** Extracted records follows **

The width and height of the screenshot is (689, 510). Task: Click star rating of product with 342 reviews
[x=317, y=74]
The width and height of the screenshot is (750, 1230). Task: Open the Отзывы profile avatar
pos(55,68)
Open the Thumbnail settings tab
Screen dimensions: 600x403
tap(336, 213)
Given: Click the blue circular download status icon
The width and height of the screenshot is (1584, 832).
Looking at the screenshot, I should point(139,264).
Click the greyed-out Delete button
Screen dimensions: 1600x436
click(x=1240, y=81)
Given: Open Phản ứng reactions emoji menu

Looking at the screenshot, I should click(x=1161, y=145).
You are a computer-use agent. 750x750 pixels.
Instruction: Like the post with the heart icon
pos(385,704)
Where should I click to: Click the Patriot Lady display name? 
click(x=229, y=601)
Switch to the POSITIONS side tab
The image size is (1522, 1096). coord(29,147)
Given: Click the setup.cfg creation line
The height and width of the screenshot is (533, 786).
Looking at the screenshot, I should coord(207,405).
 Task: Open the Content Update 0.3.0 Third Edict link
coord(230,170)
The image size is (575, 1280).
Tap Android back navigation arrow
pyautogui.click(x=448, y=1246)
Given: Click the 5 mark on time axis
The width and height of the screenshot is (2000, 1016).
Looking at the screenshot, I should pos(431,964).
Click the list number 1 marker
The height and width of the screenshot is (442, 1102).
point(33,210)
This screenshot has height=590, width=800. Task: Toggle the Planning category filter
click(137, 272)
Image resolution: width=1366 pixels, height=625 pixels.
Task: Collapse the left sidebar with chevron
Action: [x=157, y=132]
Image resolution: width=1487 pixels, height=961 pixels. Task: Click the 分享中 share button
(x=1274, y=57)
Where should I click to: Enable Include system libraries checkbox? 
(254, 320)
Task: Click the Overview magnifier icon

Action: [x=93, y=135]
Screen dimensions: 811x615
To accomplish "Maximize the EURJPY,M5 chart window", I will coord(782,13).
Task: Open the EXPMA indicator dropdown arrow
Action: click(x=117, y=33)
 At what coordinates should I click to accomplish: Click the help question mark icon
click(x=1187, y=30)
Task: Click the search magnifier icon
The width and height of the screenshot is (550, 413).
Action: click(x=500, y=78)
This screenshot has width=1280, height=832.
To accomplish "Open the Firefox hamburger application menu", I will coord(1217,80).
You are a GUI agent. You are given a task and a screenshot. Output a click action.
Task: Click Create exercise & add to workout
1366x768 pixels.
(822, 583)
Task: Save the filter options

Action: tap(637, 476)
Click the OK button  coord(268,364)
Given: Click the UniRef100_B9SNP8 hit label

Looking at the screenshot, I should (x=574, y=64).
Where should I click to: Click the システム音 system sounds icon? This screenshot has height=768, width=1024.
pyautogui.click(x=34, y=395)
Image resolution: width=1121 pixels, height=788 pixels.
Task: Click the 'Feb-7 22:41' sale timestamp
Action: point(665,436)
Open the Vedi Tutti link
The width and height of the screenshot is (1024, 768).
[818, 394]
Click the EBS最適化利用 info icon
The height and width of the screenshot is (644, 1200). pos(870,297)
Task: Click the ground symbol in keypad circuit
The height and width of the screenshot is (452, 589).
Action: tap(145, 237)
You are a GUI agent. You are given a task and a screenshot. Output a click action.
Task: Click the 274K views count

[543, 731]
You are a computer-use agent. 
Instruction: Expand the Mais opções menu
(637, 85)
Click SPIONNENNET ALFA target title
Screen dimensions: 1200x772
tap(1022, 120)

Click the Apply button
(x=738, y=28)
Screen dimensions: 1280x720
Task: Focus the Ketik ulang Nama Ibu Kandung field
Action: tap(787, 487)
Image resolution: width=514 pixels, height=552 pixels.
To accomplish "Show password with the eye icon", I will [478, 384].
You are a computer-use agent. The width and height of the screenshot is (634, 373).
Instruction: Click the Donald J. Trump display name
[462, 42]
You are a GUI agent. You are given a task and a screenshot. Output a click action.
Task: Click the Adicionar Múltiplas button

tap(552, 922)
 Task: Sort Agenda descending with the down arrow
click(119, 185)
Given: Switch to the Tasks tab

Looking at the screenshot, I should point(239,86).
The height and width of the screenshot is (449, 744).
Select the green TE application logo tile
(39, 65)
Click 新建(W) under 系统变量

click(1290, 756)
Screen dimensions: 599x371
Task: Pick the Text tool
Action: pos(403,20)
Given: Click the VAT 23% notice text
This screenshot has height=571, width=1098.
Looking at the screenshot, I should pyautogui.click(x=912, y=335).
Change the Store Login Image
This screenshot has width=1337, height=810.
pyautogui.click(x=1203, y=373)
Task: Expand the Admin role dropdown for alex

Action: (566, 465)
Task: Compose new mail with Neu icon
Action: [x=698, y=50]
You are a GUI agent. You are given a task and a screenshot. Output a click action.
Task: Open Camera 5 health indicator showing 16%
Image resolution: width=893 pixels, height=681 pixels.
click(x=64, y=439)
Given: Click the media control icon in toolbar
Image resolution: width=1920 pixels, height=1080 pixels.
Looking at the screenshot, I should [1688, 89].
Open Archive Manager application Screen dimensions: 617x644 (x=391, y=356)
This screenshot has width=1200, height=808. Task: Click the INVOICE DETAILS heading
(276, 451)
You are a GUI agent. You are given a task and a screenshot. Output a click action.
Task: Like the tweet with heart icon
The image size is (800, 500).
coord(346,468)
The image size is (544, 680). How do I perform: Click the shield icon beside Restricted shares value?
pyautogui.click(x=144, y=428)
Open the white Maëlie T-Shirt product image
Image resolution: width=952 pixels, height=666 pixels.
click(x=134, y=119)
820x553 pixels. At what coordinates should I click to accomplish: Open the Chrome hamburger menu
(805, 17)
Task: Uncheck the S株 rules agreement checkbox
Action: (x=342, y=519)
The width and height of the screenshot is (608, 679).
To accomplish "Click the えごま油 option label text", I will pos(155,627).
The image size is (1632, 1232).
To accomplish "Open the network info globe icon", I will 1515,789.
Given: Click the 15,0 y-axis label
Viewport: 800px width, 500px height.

** End of Extracted records **

● Exercise goal
Please give the number of lines in the entries above that hold "computer", with no other words.

● Exercise result
3